**BRIEF**
Please copy out the entries below exactly, beginning with the line that contains "This screenshot has width=1248, height=613." and ending with the line that contains "Click the merchant storefront avatar icon", and include nothing outside that span.

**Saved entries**
********

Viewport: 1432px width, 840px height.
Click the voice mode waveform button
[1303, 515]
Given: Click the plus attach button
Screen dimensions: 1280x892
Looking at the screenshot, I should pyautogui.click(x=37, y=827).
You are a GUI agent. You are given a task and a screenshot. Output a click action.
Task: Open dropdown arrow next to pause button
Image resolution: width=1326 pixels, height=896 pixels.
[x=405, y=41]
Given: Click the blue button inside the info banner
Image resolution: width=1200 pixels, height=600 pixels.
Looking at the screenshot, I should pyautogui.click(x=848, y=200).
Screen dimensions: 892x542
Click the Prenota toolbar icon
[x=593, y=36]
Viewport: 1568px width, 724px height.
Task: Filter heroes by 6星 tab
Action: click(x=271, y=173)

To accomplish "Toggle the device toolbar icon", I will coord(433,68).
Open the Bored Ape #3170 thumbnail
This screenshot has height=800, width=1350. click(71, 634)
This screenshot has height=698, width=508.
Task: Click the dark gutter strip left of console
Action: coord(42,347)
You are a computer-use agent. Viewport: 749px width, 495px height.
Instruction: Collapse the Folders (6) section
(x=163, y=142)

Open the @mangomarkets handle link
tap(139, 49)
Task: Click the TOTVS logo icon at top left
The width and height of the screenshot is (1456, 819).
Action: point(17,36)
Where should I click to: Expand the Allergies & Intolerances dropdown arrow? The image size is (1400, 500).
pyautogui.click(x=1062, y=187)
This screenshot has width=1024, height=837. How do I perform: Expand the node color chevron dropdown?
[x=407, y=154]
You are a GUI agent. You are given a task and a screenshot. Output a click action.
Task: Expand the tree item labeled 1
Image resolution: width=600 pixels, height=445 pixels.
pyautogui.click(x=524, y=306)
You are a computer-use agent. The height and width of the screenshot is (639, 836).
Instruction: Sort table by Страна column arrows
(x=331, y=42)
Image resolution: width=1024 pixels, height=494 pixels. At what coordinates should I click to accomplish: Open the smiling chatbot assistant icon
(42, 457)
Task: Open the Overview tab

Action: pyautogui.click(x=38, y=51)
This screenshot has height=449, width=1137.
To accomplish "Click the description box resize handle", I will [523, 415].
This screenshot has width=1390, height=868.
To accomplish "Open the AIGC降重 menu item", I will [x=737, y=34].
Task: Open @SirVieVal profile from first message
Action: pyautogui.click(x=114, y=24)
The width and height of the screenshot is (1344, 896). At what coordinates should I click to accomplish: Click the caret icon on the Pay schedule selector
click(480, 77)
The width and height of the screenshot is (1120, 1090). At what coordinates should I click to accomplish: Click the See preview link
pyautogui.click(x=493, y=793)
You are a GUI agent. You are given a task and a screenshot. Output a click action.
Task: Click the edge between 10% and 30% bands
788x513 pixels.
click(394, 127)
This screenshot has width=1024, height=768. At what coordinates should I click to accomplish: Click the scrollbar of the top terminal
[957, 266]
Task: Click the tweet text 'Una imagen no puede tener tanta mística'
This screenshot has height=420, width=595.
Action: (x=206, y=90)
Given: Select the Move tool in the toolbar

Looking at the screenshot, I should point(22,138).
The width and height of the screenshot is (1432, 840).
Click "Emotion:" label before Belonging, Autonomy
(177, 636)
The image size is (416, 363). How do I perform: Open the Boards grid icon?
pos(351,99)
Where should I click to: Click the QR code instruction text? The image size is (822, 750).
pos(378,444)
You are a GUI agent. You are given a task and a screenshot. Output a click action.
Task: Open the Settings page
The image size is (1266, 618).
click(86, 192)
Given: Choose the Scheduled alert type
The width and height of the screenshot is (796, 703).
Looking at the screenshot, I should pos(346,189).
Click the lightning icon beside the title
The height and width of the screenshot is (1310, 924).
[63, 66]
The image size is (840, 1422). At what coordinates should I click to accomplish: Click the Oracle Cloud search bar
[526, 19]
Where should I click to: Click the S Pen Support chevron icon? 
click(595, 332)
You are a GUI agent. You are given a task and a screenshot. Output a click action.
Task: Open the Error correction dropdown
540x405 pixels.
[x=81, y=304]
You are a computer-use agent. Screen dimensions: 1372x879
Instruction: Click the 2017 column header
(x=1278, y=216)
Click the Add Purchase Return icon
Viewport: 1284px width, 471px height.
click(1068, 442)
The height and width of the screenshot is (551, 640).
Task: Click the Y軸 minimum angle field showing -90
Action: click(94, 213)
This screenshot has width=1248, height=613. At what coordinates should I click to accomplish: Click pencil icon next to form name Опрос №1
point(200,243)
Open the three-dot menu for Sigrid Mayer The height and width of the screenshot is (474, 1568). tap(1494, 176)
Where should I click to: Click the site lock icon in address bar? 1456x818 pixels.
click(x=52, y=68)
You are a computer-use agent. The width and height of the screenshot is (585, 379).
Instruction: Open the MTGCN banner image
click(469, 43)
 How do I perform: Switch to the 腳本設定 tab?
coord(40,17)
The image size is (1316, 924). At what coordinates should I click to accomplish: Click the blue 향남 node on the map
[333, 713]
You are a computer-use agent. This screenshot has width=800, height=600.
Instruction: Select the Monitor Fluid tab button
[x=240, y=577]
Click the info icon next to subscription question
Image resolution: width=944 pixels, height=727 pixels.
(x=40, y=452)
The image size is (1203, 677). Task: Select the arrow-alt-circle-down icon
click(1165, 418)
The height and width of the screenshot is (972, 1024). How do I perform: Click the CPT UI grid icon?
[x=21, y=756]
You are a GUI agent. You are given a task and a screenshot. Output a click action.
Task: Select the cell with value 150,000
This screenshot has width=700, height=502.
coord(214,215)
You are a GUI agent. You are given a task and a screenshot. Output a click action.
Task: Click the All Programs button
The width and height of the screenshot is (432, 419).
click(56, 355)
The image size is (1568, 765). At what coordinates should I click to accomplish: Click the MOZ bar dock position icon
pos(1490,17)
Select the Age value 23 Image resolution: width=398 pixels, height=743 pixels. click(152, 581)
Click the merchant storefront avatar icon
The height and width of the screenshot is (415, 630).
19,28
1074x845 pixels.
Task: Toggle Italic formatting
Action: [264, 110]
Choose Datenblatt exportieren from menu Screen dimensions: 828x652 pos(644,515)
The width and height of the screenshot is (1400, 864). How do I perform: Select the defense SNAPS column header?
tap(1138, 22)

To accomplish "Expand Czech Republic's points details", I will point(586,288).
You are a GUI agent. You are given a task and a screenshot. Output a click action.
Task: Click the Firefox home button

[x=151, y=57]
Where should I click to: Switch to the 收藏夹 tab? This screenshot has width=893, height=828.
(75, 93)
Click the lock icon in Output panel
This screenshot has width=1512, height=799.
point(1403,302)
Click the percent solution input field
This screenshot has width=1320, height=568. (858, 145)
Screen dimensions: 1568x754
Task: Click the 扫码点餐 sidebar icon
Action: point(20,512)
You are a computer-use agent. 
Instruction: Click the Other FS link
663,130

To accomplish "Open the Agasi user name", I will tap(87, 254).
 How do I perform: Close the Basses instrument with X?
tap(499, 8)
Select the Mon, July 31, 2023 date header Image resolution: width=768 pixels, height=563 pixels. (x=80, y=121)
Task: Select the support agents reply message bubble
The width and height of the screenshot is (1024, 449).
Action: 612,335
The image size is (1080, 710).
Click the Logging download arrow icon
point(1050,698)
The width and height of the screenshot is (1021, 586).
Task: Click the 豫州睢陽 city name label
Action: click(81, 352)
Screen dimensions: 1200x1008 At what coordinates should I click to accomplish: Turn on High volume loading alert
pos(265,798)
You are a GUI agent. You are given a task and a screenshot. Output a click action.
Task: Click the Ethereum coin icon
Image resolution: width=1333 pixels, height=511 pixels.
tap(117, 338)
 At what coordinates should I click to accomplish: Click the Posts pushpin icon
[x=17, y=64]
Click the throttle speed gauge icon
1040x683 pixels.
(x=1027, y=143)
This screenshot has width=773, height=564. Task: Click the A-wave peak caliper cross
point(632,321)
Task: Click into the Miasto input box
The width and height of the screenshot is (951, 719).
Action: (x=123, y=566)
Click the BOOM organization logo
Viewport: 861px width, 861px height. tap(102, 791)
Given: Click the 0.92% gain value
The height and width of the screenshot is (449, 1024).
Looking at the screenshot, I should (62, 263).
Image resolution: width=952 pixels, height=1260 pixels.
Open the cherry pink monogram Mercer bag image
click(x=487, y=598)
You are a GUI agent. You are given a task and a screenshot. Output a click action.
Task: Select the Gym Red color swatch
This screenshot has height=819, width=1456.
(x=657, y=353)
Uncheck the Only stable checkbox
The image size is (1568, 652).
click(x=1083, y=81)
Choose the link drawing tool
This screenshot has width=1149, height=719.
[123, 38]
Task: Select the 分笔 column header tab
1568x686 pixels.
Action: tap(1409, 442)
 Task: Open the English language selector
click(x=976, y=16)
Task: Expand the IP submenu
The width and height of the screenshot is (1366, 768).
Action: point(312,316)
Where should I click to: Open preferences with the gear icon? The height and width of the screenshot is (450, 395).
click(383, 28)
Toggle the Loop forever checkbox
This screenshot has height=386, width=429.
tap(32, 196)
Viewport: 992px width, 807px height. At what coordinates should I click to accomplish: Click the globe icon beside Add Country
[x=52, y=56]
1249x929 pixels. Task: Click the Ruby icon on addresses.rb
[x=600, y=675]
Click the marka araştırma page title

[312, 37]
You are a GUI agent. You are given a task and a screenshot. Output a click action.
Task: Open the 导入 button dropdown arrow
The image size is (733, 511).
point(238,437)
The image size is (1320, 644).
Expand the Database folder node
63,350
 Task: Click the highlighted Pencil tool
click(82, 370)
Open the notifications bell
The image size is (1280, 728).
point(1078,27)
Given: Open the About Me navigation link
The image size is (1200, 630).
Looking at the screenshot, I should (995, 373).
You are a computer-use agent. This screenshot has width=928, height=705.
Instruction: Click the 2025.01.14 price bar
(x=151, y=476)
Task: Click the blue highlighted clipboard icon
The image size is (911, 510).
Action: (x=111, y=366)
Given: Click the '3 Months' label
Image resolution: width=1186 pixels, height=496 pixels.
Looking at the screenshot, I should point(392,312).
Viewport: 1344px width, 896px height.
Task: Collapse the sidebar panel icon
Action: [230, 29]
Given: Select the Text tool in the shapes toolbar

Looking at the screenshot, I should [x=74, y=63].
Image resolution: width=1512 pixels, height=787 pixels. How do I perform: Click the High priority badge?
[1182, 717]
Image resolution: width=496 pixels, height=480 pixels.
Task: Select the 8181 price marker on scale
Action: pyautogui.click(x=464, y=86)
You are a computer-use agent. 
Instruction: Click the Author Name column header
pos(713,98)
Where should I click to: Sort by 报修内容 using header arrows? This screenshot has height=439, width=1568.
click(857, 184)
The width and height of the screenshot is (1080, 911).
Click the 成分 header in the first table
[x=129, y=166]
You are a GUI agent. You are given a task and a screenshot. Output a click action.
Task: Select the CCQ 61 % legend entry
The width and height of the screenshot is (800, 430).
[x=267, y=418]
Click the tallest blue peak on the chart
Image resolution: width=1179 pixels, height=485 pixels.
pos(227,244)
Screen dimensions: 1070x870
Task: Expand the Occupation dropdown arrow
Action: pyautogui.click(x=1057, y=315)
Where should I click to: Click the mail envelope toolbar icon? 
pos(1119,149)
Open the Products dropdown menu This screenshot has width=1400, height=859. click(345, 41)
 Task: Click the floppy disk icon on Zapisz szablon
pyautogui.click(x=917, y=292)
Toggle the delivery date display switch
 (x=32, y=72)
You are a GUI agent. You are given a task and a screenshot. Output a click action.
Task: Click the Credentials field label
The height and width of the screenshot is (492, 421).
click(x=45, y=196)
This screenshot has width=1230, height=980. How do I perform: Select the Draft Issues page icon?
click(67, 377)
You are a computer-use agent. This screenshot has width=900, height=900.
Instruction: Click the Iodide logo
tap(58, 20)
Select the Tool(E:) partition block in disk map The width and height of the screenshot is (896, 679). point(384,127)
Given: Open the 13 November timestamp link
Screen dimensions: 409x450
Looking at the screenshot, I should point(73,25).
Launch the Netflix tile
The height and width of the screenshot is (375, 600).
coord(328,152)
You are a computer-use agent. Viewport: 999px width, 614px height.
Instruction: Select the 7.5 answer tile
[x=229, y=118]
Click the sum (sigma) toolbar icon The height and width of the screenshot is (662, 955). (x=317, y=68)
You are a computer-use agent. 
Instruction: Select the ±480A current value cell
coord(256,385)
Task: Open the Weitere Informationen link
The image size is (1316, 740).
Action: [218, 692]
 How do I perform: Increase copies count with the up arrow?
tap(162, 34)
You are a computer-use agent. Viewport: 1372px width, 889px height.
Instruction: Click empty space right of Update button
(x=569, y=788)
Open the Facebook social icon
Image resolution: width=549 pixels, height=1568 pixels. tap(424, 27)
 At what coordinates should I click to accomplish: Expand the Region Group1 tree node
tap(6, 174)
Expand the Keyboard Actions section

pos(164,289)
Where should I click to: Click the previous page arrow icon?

********

**RESPONSE TO THE TASK**
This screenshot has width=1248, height=613. At what coordinates should I click to accomplish: Click pencil icon next to form name Опрос №1
point(200,243)
Open the three-dot menu for Sigrid Mayer The height and width of the screenshot is (474, 1568). tap(1494, 176)
Where should I click to: Click the site lock icon in address bar? 1456x818 pixels.
click(x=52, y=68)
You are a computer-use agent. The width and height of the screenshot is (585, 379).
Instruction: Open the MTGCN banner image
click(469, 43)
 How do I perform: Switch to the 腳本設定 tab?
coord(40,17)
The image size is (1316, 924). At what coordinates should I click to accomplish: Click the blue 향남 node on the map
[333, 713]
You are a computer-use agent. This screenshot has width=800, height=600.
Instruction: Select the Monitor Fluid tab button
[x=240, y=577]
Click the info icon next to subscription question
Image resolution: width=944 pixels, height=727 pixels.
(x=40, y=452)
The image size is (1203, 677). Task: Select the arrow-alt-circle-down icon
click(1165, 418)
The height and width of the screenshot is (972, 1024). How do I perform: Click the CPT UI grid icon?
[x=21, y=756]
You are a GUI agent. You are given a task and a screenshot. Output a click action.
Task: Select the cell with value 150,000
This screenshot has width=700, height=502.
coord(214,215)
You are a GUI agent. You are given a task and a screenshot. Output a click action.
Task: Click the All Programs button
The width and height of the screenshot is (432, 419).
click(56, 355)
The image size is (1568, 765). At what coordinates should I click to accomplish: Click the MOZ bar dock position icon
pos(1490,17)
Select the Age value 23 Image resolution: width=398 pixels, height=743 pixels. click(152, 581)
Click the merchant storefront avatar icon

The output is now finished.